[tor-relays] excessive bandwidth assigned bandwidth-limited exit relay

Dhalgren Tor dhalgren.tor at gmail.com
Fri Oct 2 00:27:22 UTC 2015


On Thu, Oct 1, 2015 at 11:41 PM, Tim Wilson-Brown - teor
<teor2345 at gmail.com> wrote:
>
> We could modify the *Bandwidth* options to take TCP overhead into account.

Not practical.  TCP/IP overhead varies greatly.  I have a guard that
averages 5% while the exit does 10% when saturated and more
when running in good balance.  Depends on the TCP packet
payload sizes and header options, which can  differ from
connection to connection.

> Alternately, we could modify the documentation to explicitly state that TCP
> overhead and name resolution on exits (and perhaps other overheads?) *isn’t*
> taken into account by those options. This would inform relay operators to
> take the TCP and DNS overheads for their particular setup into account when
> configuring the *Bandwidth* options, if the overhead is significant for
> them.

A good idea.  Easy to overlook even for the experienced
and a simple reminder goes a long way.

> You suggested TCP overhead was 5%-13%, I can include that in the manual.
> Do we know what fraction of exit traffic is DNS requests?

Seems relatively miniscule though I haven't dug into it.
Some resolver queries go over TCP while most are UDP.
'unbound' works so well I haven't spent much time with
it.  Have 'unbound' writing statistics to syslogd and
if I see anything useful will append it to this thread.
Some relay operators configure ISP DNS where
the cache resides on another machine.

> Are there any other overheads/additional traffic we should
> note while updating the manual?

Think that covers it.  Operator 'ssh' is nothing, relay traffic
the 1000 lb Gorilla.

> (Or would would you suggest that we update the code? I’m not sure how much
> this actually helps, as, once deployed to all relays, the consensus weights
> for all relays that set a *Bandwidth* options would come out slightly lower,
> and other relays without *Bandwidth* options set would take up the load.)

Per above, impossible to figure.  Better to remind
folks when they refer to the documentation.

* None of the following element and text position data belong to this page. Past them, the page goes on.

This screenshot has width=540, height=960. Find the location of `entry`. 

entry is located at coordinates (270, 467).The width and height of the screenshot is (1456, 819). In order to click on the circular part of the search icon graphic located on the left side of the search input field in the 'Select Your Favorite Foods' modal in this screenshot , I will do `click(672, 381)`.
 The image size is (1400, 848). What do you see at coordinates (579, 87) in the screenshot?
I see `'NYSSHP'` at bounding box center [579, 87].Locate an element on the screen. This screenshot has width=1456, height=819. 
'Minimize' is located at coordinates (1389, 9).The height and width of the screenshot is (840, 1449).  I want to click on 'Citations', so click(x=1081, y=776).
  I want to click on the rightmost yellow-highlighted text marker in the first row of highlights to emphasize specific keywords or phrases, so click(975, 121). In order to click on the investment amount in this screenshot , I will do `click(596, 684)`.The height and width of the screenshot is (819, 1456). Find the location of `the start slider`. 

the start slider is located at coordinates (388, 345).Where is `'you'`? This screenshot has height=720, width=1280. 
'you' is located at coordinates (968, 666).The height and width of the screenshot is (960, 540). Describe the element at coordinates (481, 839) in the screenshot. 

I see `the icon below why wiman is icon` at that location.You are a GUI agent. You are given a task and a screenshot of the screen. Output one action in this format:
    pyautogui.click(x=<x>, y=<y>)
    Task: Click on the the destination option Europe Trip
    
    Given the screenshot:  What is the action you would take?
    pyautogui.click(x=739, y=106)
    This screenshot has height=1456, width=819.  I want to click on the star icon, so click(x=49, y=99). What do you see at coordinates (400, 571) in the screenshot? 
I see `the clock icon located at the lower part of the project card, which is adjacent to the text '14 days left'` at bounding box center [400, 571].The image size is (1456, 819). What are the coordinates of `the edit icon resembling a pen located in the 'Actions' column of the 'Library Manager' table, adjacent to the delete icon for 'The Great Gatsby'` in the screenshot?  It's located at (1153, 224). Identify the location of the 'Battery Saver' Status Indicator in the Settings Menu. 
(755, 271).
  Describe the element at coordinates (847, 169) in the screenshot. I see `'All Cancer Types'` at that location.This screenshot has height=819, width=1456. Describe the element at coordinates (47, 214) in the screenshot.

What I do is have a script that writes 'ifconfig ethX' to a file
once a day, in sync with the service-provider accounting time-
zone.  Have an 'awk' script that calculates bytes for each day
--is very precise including all traffic and overheads.
The script subtracts-out MAC headers (using packet counts)
since the 14 bytes does not hit the WAN and is not billable.

Perhaps passing mention of 'ifconfig' statistics in the
manual is worthwhile.  'ip -s link show eth0X' truncates
byte counters (on some distros anyway) and is useless.